**Written request**
Please substitute "Arsenal" for "Chelsea" in the part of the data below that opens with the line containing "Unpin Engineering 101 from Quick access" and closes with the end of the data, leaving all else unchanged, and give only that part.

**Data provided**
* * * *

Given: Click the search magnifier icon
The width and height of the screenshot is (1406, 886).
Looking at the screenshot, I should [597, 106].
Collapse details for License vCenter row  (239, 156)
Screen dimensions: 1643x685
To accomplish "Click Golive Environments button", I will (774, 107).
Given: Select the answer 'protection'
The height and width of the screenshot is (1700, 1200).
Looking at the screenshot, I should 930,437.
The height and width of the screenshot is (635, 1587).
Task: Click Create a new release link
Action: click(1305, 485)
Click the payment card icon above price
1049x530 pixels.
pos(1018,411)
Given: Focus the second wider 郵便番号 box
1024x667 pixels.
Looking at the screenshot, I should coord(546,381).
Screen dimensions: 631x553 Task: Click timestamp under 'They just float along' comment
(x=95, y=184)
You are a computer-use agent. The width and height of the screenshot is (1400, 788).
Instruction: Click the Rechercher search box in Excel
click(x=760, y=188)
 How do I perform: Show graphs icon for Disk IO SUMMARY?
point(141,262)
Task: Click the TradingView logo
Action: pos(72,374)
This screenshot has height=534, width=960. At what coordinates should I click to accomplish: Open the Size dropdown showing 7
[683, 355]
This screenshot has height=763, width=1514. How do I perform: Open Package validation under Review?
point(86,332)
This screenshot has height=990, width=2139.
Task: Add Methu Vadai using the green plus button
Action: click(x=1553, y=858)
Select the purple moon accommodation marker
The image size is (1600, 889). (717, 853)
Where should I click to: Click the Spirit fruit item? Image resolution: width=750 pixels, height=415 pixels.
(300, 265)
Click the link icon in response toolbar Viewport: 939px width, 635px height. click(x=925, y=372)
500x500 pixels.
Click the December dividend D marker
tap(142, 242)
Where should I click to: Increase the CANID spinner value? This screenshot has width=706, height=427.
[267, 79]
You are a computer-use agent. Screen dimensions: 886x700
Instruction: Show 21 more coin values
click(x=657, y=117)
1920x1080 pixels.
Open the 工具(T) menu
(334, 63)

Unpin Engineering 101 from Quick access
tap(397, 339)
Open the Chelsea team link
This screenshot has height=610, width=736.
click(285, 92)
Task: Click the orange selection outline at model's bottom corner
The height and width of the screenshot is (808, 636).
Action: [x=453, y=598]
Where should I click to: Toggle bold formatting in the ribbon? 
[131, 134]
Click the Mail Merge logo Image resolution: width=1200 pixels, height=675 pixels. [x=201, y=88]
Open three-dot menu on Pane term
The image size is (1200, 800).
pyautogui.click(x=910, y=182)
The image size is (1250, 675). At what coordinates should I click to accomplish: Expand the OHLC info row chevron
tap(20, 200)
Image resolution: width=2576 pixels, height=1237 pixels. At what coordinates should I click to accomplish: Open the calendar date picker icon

* * * *

**Completed task**
Unpin Engineering 101 from Quick access
tap(397, 339)
Open the Arsenal team link
This screenshot has height=610, width=736.
click(285, 92)
Task: Click the orange selection outline at model's bottom corner
The height and width of the screenshot is (808, 636).
Action: [x=453, y=598]
Where should I click to: Toggle bold formatting in the ribbon? 
[131, 134]
Click the Mail Merge logo Image resolution: width=1200 pixels, height=675 pixels. [x=201, y=88]
Open three-dot menu on Pane term
The image size is (1200, 800).
pyautogui.click(x=910, y=182)
The image size is (1250, 675). At what coordinates should I click to accomplish: Expand the OHLC info row chevron
tap(20, 200)
Image resolution: width=2576 pixels, height=1237 pixels. At what coordinates should I click to accomplish: Open the calendar date picker icon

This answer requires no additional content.